+++ Records for this exercise
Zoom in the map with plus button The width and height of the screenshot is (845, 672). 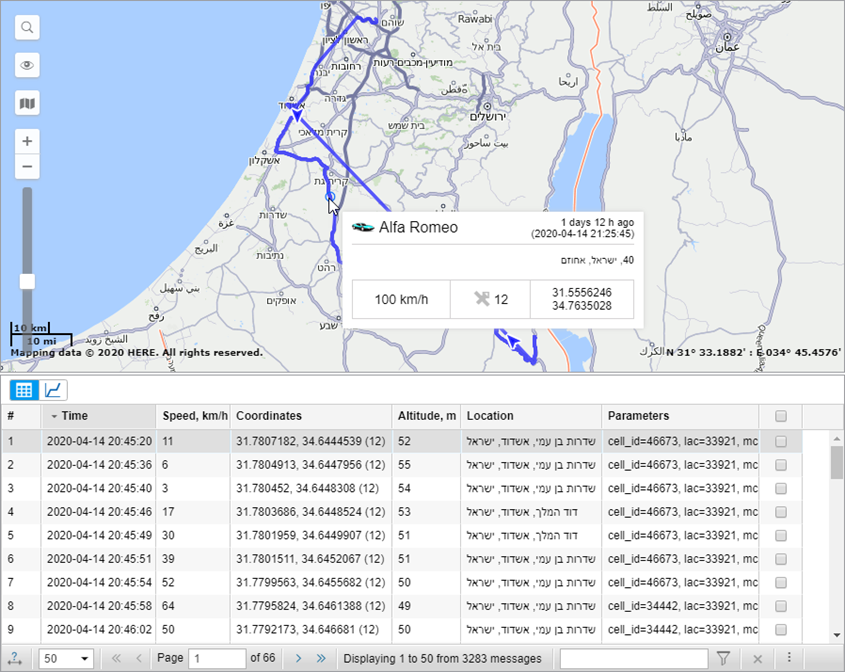coord(27,141)
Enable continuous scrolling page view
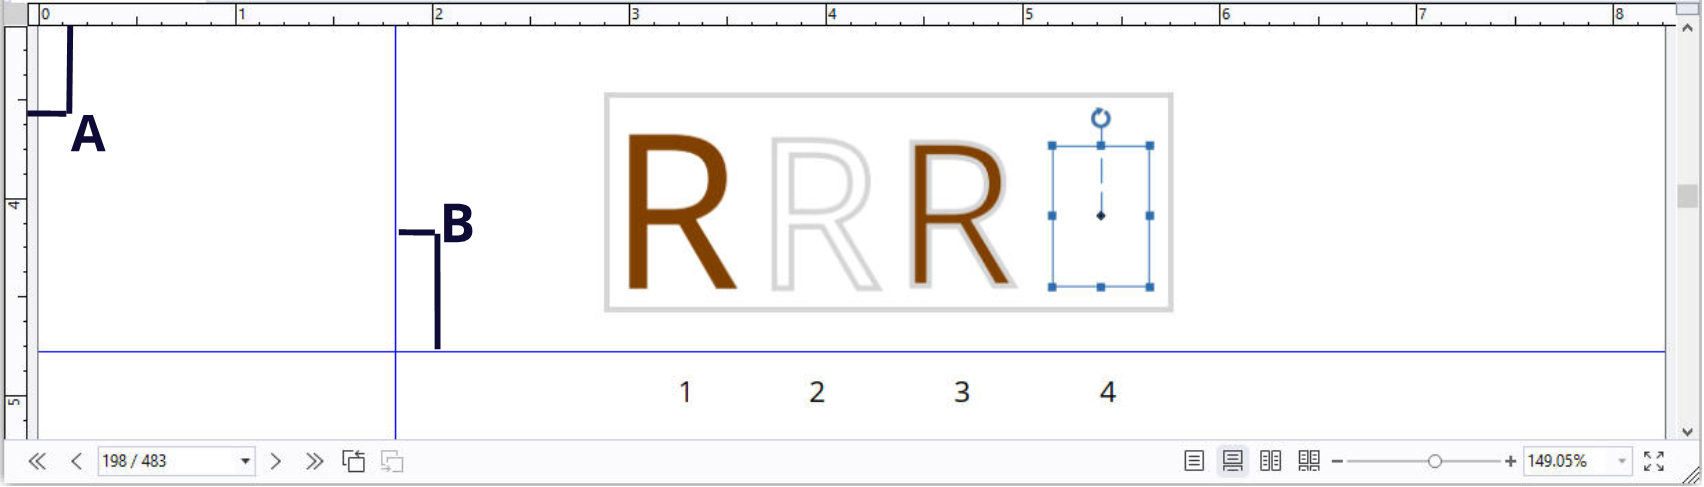The width and height of the screenshot is (1704, 487). click(1232, 461)
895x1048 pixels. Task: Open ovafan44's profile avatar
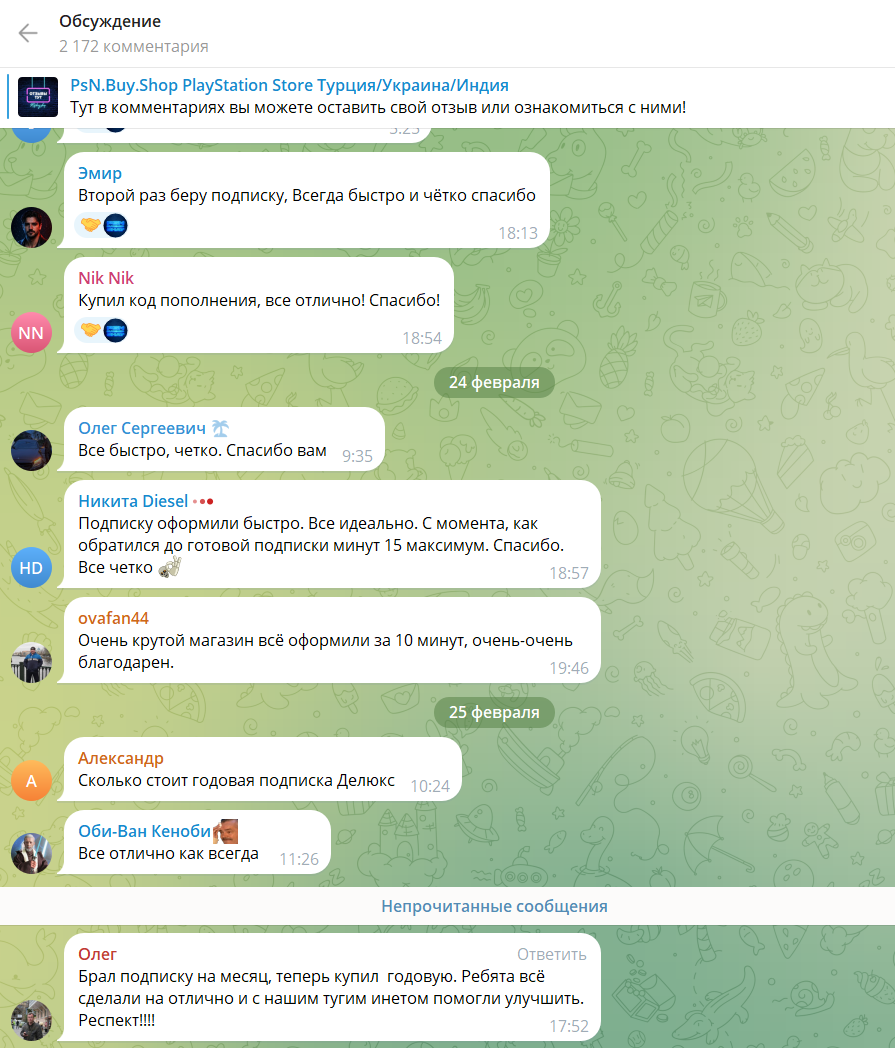coord(31,662)
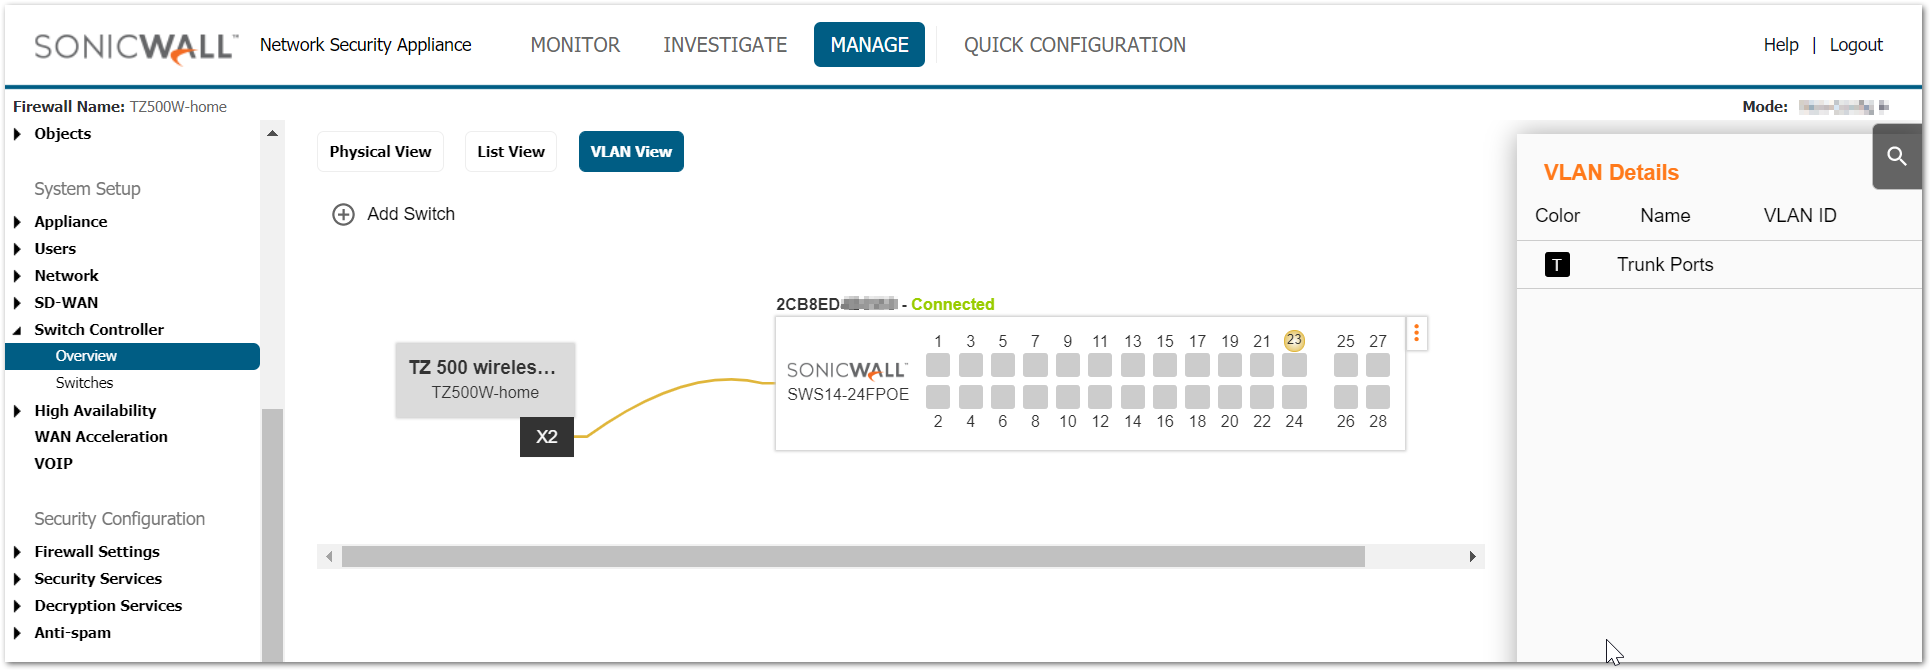Click the SonicWall logo in header
This screenshot has height=671, width=1931.
[136, 46]
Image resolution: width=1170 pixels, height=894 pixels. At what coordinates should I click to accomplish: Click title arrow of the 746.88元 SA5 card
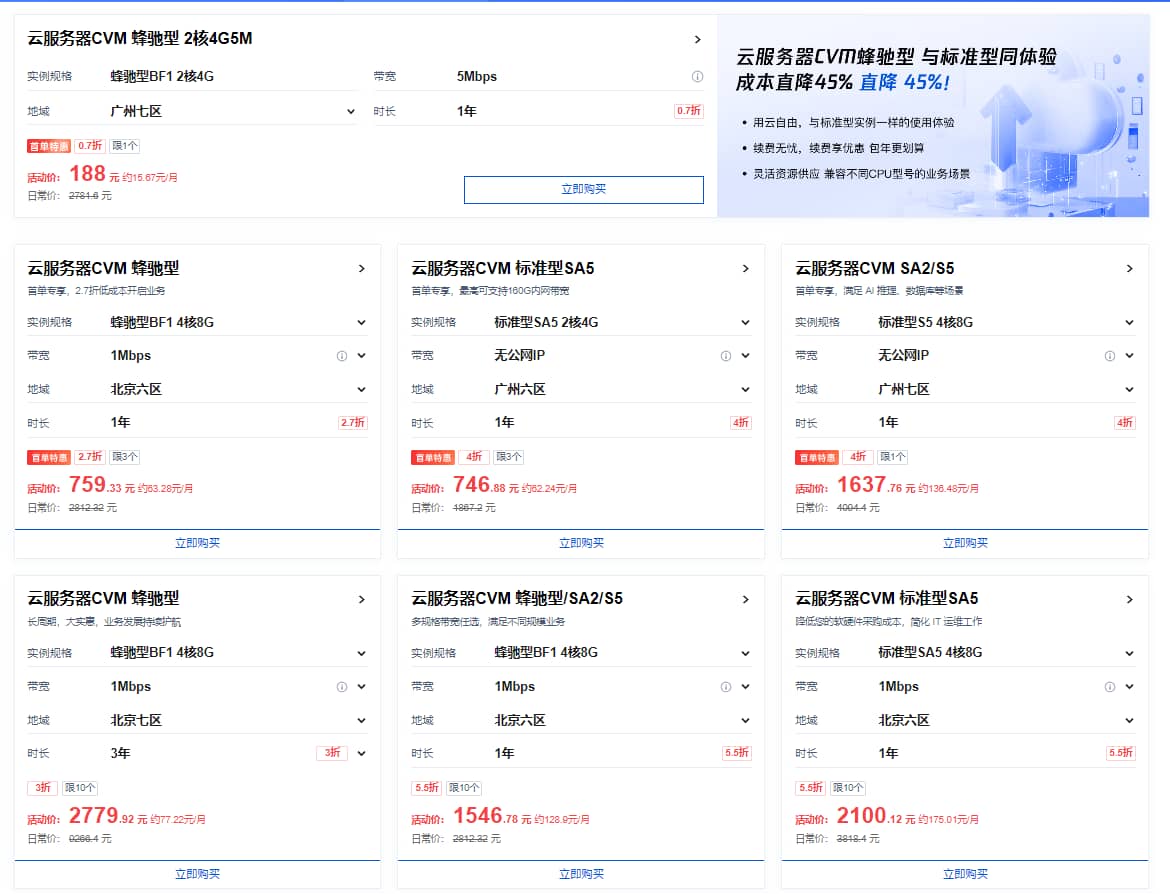745,269
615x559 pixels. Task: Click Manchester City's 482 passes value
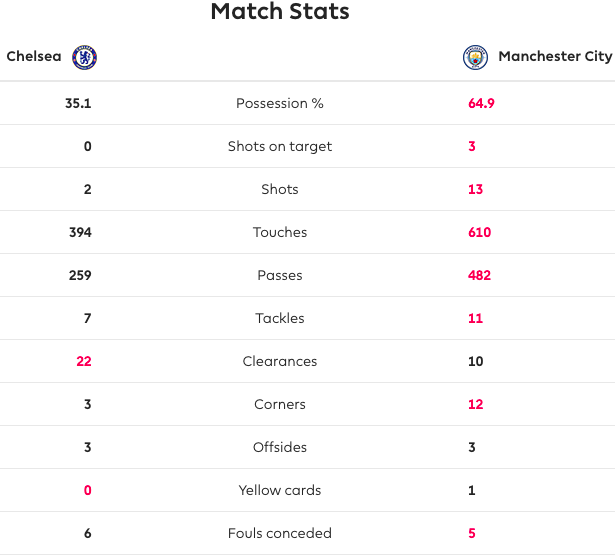click(479, 276)
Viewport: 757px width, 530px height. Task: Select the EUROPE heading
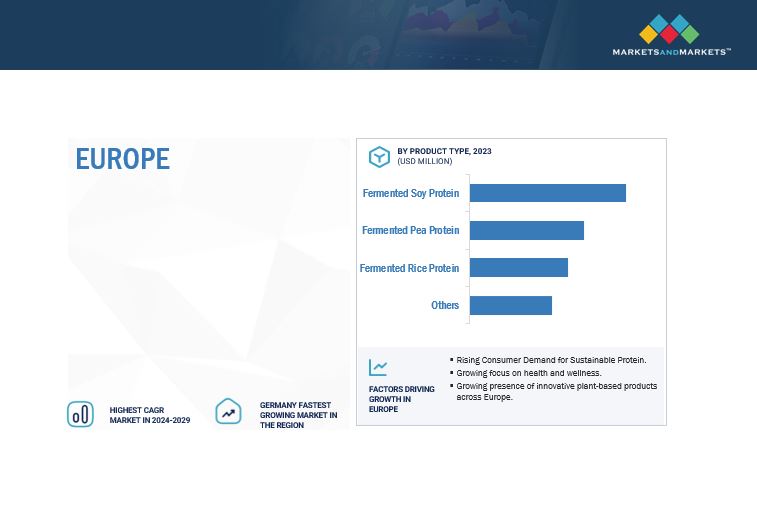click(x=123, y=159)
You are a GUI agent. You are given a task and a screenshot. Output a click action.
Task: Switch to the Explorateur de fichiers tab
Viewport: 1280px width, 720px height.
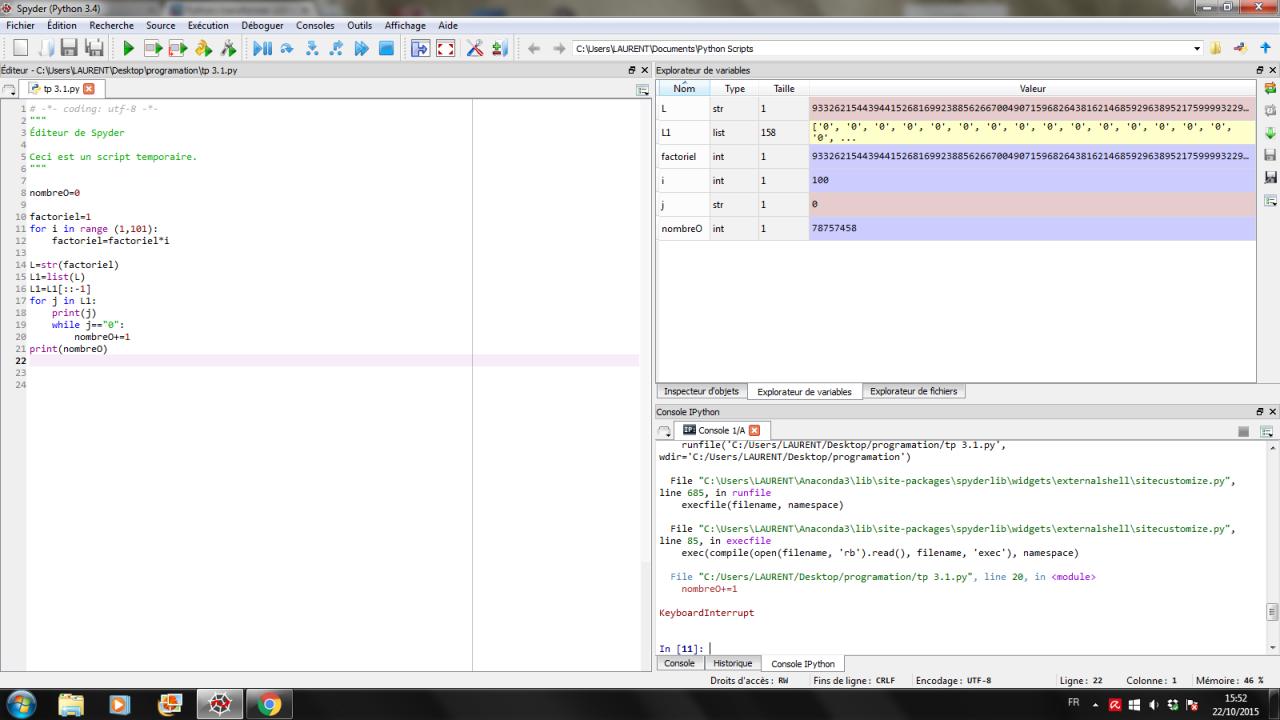(x=913, y=391)
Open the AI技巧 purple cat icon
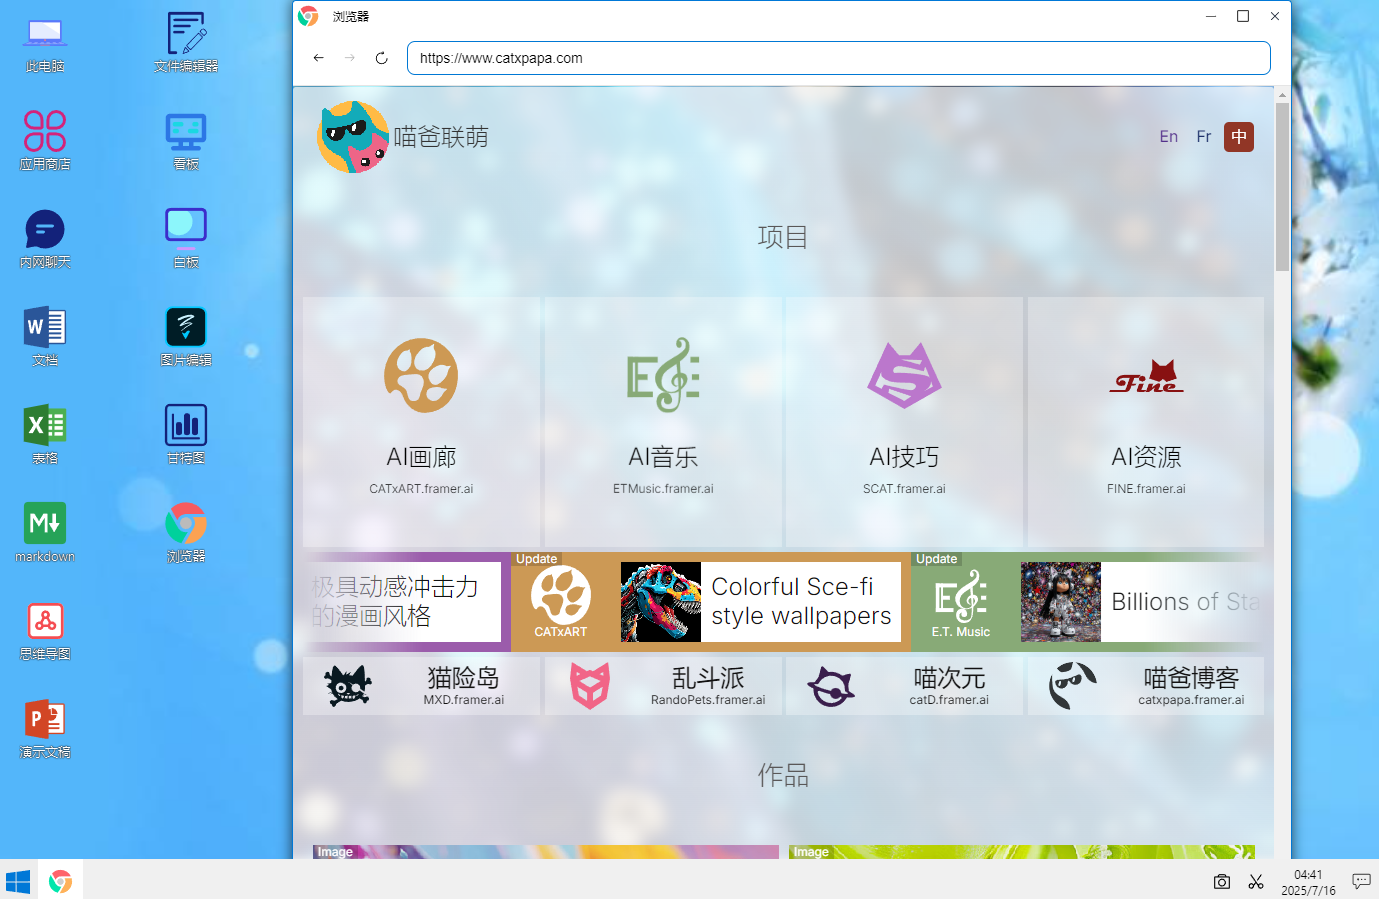Image resolution: width=1379 pixels, height=899 pixels. [x=904, y=375]
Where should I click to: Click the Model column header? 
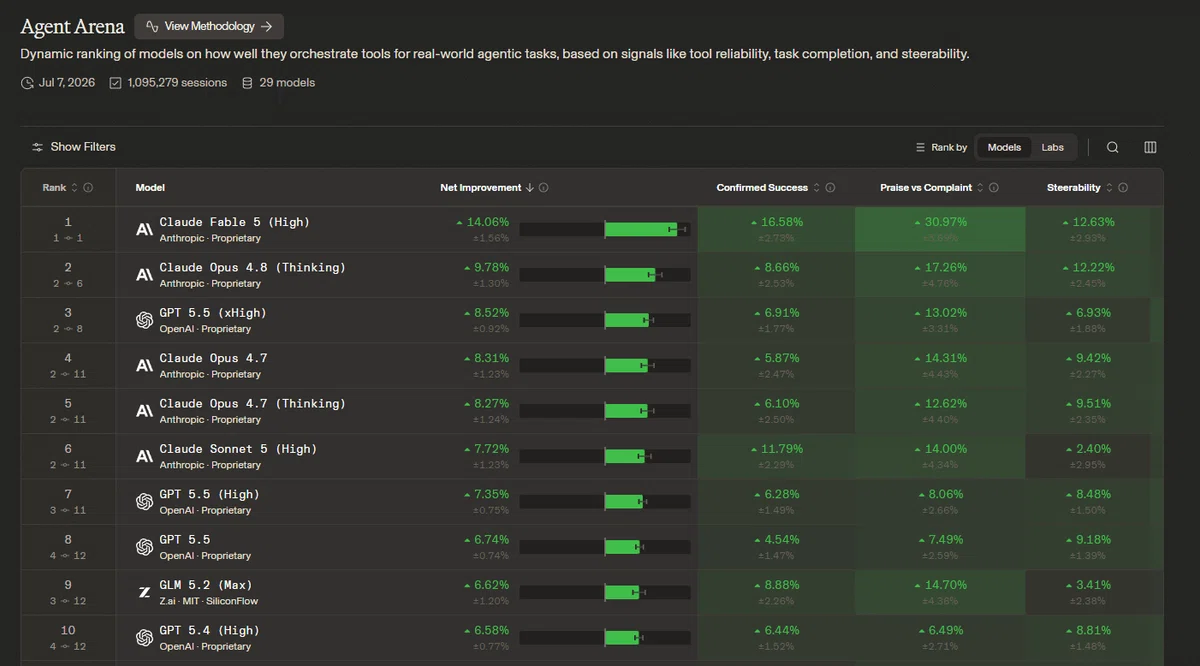150,188
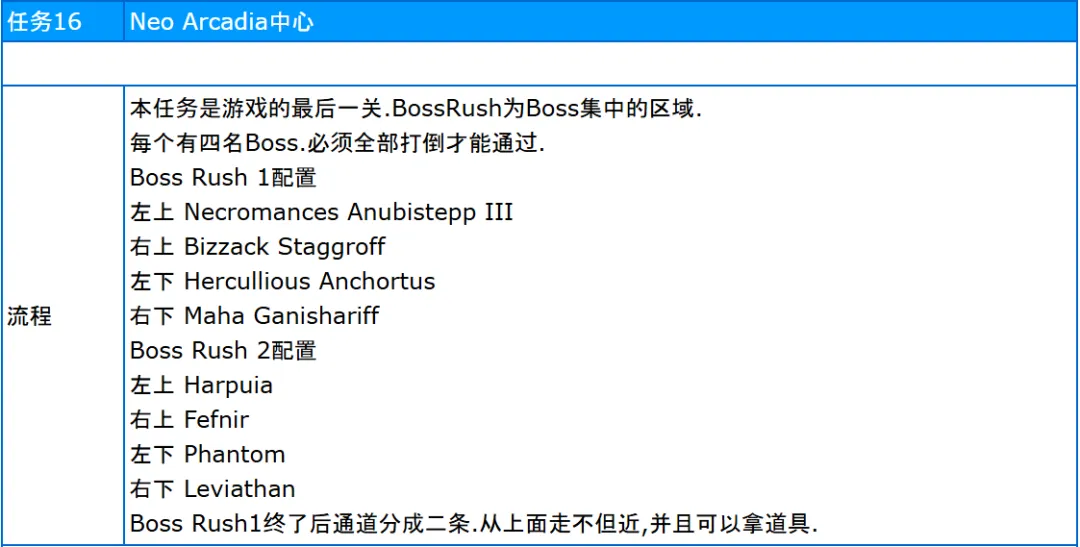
++++++
→ **Requirement**
Copy the lines starting at the line that contains "Image resolution: width=1170" and running to the final line of the entries, inclusive; omit all pictures.

→ **Reply to the exercise**
Image resolution: width=1170 pixels, height=894 pixels. At what coordinates should I click to accomplish: Click title arrow of the 746.88元 SA5 card
745,269
615x559 pixels. Task: Click Manchester City's 482 passes value
click(479, 276)
Viewport: 757px width, 530px height. Task: Select the EUROPE heading
click(x=123, y=159)
You are a GUI agent. You are given a task and a screenshot. Output a click action.
Task: Switch to the Explorateur de fichiers tab
Viewport: 1280px width, 720px height.
(x=913, y=391)
Open the AI技巧 purple cat icon
Image resolution: width=1379 pixels, height=899 pixels. [x=904, y=375]
Where should I click to: Click the Model column header? 
150,188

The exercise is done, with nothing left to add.